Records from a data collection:
··········

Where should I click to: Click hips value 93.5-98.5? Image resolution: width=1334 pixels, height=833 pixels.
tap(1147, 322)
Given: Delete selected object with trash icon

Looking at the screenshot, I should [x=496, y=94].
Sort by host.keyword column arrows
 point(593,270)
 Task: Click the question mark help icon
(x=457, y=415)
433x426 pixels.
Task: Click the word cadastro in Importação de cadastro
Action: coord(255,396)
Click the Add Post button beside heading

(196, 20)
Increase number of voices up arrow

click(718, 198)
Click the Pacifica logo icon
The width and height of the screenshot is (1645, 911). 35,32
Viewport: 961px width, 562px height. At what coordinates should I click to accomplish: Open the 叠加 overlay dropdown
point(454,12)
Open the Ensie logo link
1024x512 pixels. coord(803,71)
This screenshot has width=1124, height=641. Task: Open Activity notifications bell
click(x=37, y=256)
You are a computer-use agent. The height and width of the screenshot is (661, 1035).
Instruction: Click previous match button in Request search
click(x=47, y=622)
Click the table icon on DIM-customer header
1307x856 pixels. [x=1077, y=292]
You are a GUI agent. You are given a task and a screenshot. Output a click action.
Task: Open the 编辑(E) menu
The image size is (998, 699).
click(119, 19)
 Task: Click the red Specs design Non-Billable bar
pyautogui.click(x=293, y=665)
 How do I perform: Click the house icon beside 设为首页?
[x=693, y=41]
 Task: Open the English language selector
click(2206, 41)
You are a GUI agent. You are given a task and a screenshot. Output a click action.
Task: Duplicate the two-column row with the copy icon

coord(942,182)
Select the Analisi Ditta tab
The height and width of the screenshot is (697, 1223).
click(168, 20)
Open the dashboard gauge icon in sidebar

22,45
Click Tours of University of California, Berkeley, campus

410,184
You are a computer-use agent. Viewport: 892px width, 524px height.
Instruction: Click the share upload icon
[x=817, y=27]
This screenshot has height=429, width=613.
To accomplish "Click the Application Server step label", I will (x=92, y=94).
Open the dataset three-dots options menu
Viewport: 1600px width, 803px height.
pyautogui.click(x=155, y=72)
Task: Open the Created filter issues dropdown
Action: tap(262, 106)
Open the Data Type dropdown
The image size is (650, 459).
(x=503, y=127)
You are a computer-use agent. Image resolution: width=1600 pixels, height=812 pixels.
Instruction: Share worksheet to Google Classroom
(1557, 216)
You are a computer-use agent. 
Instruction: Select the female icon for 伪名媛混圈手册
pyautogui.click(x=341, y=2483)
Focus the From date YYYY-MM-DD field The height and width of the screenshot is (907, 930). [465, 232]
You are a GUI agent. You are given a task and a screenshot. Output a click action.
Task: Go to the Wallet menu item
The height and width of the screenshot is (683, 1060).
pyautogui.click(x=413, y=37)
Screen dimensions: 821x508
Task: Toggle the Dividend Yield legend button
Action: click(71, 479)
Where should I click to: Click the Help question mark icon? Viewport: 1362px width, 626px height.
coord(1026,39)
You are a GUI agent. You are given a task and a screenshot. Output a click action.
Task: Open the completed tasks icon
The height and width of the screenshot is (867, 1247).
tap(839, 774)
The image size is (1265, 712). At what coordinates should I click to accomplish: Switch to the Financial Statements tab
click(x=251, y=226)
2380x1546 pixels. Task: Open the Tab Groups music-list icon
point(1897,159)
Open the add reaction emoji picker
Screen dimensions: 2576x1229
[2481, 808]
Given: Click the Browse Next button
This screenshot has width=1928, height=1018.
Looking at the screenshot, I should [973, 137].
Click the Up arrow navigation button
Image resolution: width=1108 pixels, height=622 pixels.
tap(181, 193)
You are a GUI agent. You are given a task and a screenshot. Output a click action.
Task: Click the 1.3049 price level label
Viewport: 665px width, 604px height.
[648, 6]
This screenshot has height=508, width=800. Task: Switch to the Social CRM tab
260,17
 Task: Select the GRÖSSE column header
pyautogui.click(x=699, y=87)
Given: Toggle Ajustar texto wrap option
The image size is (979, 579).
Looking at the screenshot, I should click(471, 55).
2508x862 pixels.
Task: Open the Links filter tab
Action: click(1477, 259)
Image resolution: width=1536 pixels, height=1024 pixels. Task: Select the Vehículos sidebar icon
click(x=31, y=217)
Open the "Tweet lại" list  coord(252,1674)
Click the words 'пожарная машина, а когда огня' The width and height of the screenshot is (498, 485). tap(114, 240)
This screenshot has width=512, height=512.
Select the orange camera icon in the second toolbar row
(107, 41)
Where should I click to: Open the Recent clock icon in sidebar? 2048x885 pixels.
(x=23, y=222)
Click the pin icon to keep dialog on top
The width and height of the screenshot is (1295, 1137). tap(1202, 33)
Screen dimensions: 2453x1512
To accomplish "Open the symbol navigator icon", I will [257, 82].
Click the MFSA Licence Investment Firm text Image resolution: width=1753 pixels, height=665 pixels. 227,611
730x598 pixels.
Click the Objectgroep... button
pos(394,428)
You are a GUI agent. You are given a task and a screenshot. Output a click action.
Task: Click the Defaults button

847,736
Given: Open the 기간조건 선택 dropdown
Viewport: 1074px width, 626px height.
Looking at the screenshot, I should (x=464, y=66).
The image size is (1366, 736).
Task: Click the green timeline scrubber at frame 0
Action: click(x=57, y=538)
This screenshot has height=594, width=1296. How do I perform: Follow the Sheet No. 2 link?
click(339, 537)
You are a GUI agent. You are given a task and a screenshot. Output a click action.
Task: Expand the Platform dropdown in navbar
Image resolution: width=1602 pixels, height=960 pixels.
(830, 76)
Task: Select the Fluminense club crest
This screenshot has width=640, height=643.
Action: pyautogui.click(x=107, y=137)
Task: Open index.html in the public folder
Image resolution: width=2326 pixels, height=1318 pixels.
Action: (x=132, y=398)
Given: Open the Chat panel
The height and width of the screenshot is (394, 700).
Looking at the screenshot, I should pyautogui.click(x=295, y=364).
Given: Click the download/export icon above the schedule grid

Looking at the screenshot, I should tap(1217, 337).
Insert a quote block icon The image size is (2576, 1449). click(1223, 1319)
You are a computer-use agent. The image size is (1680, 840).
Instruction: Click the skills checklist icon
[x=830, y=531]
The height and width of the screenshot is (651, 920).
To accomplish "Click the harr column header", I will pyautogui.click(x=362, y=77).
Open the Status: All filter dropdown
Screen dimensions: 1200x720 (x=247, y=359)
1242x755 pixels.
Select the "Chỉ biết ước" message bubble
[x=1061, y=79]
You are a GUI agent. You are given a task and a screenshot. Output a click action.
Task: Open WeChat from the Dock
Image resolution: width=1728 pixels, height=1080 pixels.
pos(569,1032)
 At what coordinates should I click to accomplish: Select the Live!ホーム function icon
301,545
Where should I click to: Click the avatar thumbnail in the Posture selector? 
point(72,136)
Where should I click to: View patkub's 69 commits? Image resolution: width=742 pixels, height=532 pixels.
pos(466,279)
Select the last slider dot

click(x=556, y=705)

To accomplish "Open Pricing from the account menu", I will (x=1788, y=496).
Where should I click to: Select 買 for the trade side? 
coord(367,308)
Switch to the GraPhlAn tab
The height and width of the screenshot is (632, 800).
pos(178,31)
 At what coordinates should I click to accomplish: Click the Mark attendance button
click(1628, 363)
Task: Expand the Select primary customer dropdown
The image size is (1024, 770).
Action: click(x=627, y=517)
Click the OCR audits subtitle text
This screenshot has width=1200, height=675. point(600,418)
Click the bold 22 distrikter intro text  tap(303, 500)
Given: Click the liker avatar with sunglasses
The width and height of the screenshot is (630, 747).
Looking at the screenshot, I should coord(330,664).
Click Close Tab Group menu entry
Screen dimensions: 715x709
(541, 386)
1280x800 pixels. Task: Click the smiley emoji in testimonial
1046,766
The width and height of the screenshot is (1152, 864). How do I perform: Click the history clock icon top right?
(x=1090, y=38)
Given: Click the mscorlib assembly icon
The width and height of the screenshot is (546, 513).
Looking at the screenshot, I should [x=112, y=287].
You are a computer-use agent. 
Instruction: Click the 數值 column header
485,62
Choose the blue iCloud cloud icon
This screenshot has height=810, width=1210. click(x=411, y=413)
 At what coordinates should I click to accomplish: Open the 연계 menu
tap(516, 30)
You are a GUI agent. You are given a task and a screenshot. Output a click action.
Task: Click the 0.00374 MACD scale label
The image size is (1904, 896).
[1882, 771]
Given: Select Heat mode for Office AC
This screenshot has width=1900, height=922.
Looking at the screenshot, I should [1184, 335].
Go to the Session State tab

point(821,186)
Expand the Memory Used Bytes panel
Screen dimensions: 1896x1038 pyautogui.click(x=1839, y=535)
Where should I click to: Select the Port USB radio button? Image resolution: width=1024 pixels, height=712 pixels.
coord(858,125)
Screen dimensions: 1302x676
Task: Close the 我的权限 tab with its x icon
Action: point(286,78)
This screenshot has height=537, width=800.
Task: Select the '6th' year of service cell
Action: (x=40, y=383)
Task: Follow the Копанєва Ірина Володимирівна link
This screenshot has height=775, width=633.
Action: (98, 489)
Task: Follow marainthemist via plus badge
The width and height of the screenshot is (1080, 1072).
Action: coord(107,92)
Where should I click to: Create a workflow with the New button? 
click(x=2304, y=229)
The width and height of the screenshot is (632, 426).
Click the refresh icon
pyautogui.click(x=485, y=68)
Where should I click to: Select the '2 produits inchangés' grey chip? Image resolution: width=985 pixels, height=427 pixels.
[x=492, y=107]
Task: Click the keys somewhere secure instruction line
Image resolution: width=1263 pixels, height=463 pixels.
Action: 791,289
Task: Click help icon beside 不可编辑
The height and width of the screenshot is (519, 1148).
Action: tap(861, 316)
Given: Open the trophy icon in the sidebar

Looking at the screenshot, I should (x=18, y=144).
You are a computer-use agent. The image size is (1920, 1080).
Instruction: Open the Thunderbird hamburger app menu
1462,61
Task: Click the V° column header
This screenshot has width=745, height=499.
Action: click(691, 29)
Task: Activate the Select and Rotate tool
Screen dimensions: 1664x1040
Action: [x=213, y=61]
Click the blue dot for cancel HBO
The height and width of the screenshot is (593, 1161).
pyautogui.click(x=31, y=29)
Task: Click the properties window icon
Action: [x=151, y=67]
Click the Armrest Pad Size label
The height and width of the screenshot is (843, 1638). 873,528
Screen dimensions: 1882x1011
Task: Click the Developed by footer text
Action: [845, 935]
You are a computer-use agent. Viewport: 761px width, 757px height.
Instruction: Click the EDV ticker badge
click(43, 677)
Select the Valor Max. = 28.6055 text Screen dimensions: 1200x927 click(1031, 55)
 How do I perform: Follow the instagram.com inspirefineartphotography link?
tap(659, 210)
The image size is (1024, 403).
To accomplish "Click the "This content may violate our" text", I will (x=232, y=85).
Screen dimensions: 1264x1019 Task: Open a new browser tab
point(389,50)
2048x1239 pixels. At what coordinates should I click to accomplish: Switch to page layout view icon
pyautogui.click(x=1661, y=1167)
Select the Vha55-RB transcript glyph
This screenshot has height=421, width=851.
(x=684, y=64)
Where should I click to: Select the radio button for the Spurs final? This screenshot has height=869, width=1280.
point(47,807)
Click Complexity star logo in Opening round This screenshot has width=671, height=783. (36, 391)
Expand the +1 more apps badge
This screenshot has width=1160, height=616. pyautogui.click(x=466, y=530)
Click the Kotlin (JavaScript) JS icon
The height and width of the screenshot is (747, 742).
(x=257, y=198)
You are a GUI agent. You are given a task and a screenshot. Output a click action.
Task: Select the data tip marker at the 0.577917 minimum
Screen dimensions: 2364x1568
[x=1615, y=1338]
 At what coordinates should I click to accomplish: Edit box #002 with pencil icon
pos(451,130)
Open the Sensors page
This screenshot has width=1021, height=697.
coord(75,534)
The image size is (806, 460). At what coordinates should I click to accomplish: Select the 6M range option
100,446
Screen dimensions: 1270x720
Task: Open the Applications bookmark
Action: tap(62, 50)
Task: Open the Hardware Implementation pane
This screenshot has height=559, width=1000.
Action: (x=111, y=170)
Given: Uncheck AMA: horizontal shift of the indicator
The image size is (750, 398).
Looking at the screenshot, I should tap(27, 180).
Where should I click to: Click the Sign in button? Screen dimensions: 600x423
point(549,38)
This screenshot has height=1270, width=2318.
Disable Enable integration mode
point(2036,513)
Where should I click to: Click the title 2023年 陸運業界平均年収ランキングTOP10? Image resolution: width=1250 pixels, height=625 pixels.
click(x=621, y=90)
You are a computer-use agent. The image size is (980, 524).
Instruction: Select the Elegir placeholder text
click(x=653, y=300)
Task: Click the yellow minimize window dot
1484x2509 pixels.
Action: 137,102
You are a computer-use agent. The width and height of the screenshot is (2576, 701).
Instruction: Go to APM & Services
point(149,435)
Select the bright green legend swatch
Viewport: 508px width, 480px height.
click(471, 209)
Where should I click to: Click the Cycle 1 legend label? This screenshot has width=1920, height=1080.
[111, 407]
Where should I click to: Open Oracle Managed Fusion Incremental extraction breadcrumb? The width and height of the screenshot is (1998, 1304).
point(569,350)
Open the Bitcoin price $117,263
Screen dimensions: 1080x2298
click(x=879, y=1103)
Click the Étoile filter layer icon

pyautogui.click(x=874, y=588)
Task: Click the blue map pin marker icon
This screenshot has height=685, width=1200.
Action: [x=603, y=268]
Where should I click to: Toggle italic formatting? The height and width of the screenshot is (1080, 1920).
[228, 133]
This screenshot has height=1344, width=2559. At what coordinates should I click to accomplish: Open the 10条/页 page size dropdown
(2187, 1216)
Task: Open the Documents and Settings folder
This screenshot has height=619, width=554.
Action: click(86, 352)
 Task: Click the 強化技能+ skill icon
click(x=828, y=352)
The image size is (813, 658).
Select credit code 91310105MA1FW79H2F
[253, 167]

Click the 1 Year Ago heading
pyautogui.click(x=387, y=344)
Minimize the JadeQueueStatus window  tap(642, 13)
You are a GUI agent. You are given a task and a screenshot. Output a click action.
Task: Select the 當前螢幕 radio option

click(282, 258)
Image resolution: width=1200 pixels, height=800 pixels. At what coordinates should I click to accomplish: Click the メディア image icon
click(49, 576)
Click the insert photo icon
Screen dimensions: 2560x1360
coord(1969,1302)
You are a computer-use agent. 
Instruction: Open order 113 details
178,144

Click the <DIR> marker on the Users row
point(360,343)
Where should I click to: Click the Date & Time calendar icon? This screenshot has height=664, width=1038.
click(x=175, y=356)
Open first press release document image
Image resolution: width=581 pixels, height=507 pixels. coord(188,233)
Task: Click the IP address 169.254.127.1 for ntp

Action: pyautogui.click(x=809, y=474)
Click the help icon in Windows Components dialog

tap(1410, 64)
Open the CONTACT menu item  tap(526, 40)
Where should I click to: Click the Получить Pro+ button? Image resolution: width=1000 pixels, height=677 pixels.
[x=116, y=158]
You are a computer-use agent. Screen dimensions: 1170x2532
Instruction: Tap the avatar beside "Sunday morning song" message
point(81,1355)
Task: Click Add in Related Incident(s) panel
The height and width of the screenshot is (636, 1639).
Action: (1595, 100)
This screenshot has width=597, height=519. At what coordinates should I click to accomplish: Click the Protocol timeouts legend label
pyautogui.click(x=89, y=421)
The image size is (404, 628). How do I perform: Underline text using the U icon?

··········

WHAT YOU HAVE TO DO:
Repeat the part of the records that opens with the line containing "Given: Select Heat mode for Office AC" and closes with the line containing "Action: click(691, 29)", including both of those lines.

RESULT FOR THIS TASK:
Given: Select Heat mode for Office AC
This screenshot has width=1900, height=922.
Looking at the screenshot, I should [1184, 335].
Go to the Session State tab

point(821,186)
Expand the Memory Used Bytes panel
Screen dimensions: 1896x1038 pyautogui.click(x=1839, y=535)
Where should I click to: Select the Port USB radio button? Image resolution: width=1024 pixels, height=712 pixels.
coord(858,125)
Screen dimensions: 1302x676
Task: Close the 我的权限 tab with its x icon
Action: point(286,78)
This screenshot has height=537, width=800.
Task: Select the '6th' year of service cell
Action: (x=40, y=383)
Task: Follow the Копанєва Ірина Володимирівна link
This screenshot has height=775, width=633.
Action: (98, 489)
Task: Follow marainthemist via plus badge
The width and height of the screenshot is (1080, 1072).
Action: coord(107,92)
Where should I click to: Create a workflow with the New button? 
click(x=2304, y=229)
The width and height of the screenshot is (632, 426).
Click the refresh icon
pyautogui.click(x=485, y=68)
Where should I click to: Select the '2 produits inchangés' grey chip? Image resolution: width=985 pixels, height=427 pixels.
[x=492, y=107]
Task: Click the keys somewhere secure instruction line
Image resolution: width=1263 pixels, height=463 pixels.
Action: 791,289
Task: Click help icon beside 不可编辑
The height and width of the screenshot is (519, 1148).
Action: tap(861, 316)
Given: Open the trophy icon in the sidebar

Looking at the screenshot, I should (x=18, y=144).
You are a computer-use agent. The image size is (1920, 1080).
Instruction: Open the Thunderbird hamburger app menu
1462,61
Task: Click the V° column header
This screenshot has width=745, height=499.
Action: click(691, 29)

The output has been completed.